3DWaFusion: Three-Dimensional Multiscale Wavelet Convolutional Neural Network for Multimodal Medical Image Fusion.
Authors
Affiliations (2)
Affiliations (2)
- MIIT Key Laboratory of Pattern Analysis and Machine Intelligence, College of Computer Science and Technology, Nanjing University of Aeronautics and Astronautics, Nanjing 211106, China.

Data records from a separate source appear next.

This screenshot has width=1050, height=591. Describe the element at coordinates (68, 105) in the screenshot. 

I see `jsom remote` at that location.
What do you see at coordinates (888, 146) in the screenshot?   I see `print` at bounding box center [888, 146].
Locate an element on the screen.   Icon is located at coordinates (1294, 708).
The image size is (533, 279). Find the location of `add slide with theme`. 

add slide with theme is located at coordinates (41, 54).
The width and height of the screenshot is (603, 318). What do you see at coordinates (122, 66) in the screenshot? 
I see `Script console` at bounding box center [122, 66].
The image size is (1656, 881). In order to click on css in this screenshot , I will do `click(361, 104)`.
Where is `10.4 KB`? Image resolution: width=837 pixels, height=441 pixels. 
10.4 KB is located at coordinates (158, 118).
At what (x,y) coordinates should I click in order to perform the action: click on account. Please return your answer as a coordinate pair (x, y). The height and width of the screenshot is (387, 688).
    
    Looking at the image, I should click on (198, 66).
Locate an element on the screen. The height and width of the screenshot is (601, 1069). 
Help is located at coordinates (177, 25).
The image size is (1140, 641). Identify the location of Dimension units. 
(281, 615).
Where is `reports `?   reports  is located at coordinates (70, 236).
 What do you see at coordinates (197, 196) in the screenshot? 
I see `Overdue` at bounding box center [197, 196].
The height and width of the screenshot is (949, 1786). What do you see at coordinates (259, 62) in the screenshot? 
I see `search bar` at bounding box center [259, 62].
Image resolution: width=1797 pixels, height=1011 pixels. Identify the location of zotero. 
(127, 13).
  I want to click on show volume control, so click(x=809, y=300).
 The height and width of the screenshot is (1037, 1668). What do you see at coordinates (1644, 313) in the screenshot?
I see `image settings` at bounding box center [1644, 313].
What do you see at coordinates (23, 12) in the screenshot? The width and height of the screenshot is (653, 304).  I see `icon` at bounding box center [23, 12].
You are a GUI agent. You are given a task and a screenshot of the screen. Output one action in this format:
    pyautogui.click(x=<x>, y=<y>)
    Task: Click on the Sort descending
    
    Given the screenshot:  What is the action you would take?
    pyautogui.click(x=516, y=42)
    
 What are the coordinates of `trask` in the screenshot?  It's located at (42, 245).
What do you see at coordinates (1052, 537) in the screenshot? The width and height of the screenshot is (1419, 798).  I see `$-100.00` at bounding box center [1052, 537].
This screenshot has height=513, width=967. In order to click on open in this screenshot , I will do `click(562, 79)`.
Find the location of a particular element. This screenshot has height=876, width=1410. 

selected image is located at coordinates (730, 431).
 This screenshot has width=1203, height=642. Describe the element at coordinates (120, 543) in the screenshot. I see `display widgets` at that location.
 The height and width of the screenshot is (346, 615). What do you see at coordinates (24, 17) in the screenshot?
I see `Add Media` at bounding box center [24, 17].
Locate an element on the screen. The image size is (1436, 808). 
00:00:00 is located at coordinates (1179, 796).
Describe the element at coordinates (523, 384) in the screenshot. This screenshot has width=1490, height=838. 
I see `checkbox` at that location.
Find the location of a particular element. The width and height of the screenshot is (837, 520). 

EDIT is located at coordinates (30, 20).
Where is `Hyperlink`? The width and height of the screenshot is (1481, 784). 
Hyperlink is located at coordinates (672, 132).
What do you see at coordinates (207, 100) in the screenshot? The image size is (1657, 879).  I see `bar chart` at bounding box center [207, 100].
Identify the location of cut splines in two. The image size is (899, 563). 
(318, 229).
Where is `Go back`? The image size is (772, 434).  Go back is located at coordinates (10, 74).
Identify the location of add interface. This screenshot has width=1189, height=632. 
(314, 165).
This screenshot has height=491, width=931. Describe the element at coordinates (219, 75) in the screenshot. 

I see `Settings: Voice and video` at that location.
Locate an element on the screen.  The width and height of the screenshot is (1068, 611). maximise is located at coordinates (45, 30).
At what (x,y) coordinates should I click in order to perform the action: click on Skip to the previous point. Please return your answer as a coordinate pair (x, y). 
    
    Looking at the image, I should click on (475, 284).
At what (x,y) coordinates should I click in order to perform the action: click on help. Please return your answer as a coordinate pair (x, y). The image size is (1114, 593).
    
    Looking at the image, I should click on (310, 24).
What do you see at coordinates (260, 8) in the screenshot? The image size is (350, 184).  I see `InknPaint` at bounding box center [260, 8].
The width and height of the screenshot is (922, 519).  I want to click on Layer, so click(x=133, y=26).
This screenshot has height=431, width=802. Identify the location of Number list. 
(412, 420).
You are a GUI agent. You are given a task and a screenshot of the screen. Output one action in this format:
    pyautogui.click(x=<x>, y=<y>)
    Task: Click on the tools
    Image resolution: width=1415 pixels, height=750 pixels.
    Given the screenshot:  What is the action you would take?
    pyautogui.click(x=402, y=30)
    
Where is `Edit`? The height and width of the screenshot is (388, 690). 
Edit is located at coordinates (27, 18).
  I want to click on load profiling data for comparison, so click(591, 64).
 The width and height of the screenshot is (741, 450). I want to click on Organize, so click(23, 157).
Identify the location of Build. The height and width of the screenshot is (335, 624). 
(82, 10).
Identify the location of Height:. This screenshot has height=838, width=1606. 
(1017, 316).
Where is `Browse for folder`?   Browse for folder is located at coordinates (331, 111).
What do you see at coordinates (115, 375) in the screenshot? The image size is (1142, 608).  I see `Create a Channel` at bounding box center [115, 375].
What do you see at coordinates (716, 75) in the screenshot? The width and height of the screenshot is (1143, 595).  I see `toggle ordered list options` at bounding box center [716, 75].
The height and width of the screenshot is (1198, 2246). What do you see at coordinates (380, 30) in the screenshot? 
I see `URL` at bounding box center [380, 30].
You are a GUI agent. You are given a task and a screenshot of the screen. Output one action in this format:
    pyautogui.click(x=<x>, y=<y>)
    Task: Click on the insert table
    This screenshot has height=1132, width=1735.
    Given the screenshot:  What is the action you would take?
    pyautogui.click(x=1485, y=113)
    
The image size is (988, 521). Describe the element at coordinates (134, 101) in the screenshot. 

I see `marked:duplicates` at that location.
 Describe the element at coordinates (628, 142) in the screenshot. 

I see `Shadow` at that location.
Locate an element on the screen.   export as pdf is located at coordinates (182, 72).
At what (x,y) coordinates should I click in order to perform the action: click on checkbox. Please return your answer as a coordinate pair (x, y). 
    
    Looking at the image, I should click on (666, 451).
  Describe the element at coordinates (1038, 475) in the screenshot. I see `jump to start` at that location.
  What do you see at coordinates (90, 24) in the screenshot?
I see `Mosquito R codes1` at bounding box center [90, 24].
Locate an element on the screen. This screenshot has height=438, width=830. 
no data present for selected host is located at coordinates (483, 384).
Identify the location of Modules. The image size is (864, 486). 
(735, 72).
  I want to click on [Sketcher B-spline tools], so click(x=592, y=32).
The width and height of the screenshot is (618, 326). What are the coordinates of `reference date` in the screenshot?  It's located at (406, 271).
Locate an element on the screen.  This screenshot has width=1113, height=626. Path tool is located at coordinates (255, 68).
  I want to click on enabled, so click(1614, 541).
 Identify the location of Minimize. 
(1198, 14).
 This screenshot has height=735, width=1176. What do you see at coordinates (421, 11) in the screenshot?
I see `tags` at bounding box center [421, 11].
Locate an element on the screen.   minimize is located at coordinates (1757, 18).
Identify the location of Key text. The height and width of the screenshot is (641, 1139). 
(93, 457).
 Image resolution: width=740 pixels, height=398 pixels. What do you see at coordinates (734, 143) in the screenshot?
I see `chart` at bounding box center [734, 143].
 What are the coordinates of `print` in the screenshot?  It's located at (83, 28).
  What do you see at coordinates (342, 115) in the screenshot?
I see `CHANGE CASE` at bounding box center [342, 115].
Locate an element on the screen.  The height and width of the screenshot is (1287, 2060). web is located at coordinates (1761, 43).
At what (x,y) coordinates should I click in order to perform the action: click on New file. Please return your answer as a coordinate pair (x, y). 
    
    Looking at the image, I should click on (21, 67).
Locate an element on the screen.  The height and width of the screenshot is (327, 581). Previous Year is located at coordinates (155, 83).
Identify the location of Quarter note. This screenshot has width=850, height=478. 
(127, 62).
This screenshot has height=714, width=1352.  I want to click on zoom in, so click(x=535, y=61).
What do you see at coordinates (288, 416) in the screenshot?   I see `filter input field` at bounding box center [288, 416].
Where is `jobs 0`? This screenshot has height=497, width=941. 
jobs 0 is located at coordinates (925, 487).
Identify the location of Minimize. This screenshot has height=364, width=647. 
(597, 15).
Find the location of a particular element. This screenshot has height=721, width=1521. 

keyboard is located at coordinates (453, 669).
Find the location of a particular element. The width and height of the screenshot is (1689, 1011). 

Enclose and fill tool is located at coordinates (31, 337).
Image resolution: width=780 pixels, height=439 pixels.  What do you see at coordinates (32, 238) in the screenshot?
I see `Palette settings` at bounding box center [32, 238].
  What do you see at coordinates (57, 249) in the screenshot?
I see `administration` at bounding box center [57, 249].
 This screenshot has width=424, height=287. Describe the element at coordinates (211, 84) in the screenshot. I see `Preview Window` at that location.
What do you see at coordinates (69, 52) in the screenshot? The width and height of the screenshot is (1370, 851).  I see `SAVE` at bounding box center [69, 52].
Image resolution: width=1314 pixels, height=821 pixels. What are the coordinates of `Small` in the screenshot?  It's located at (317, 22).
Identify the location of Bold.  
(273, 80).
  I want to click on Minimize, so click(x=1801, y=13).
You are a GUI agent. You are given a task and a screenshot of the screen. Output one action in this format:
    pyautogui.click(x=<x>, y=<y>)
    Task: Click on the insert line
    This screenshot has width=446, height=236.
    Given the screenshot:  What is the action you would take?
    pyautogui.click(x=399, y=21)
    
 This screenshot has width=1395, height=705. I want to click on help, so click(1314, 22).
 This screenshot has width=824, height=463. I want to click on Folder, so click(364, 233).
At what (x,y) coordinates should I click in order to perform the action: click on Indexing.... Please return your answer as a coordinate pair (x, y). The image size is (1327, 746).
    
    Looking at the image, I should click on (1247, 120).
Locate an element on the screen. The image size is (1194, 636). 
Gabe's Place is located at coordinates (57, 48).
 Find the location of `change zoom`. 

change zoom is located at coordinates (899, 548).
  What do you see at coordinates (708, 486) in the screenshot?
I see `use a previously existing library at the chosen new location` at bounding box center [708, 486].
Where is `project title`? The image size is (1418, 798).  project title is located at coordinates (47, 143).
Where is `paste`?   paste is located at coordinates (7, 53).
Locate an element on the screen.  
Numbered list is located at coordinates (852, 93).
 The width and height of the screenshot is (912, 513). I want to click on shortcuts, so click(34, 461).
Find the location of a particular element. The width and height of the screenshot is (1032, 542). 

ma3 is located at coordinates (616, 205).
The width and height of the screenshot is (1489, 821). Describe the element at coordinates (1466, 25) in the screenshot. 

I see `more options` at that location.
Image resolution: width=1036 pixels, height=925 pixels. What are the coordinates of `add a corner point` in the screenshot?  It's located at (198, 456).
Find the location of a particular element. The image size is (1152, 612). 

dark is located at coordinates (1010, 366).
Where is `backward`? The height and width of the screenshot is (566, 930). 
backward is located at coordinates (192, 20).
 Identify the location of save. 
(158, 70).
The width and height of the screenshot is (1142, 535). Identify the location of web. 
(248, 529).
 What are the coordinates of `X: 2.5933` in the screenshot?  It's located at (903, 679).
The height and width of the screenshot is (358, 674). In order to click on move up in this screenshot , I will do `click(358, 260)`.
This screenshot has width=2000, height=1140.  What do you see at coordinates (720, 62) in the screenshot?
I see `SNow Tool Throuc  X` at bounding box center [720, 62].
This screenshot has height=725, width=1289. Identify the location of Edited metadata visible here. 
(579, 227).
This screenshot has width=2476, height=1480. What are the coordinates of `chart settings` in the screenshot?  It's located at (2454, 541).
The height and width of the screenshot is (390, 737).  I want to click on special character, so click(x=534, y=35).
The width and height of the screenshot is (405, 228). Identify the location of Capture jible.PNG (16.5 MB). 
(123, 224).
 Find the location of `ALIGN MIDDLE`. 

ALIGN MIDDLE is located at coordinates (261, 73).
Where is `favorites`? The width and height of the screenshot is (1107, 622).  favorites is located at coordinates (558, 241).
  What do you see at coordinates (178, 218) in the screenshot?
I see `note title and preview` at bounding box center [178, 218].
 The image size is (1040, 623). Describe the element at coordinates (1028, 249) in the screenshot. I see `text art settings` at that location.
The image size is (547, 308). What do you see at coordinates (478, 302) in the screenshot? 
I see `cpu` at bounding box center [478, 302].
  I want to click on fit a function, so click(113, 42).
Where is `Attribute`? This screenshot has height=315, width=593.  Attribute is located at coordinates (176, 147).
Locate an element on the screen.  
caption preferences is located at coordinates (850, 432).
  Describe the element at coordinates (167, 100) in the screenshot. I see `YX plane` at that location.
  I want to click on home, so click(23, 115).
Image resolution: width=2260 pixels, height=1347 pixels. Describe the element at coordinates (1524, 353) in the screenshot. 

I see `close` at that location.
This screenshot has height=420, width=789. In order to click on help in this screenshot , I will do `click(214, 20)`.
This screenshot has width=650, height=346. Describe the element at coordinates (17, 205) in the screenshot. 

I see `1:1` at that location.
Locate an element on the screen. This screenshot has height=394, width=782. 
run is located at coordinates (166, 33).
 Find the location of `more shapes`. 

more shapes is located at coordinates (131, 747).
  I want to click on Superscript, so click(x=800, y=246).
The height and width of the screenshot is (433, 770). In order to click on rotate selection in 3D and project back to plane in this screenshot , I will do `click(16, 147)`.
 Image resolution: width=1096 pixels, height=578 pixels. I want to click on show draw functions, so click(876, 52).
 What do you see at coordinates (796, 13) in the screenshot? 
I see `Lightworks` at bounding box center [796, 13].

- Jinling Clinical Medical College, Nanjing University of Aeronautics and Astronautics, Nanjing 211106, China.
Abstract
Multimodal image fusion is a promising technology designed to fuse information from different medical sensors, which offer structured insights for disease diagnosis and treatment. However, existing 2D-centric fusion methods fail to capture 3D spatial continuity, and conventional wavelet-based approaches lack adaptability to diverse lesion regions and suffer from background artifacts. To address this issue, we propose a 3D multiscale wavelet convolutional neural network for multimodal medical image fusion. Specifically, a 3D Discrete Wavelet Transformation (3D DWT) is introduced to decompose input volumes into multi-frequency bands, isolating anatomical structures and lesion details while reducing 3D spatial redundancy. We embed hierarchical multiple frequency band into a Global and Local Feature Calibration (GLFC) module to adaptively enhance single-modal features by fusing global contextual information and local details. Furthermore, a pyramid group-wise multiscale feature interaction is proposed for capturing complementary features across different spatial scales. Finally, a voxel-wise weighted averaging strategy reconstructs the fused image by adaptively assigning contributions to each modality at every spatial position, effectively eliminating artifacts and improving the visual fidelity of the result. Extensive experiments on the BraTS2020 and Hecktor datasets demonstrate that our proposed method outperforms state-of-the-art (SOTA) fusion methods in both subjective visual quality and objective metrics. Moreover, downstream segmentation validation confirms that fused images from our method significantly improve tumor segmentation accuracy. The source code and pre-trained models will be publicly available.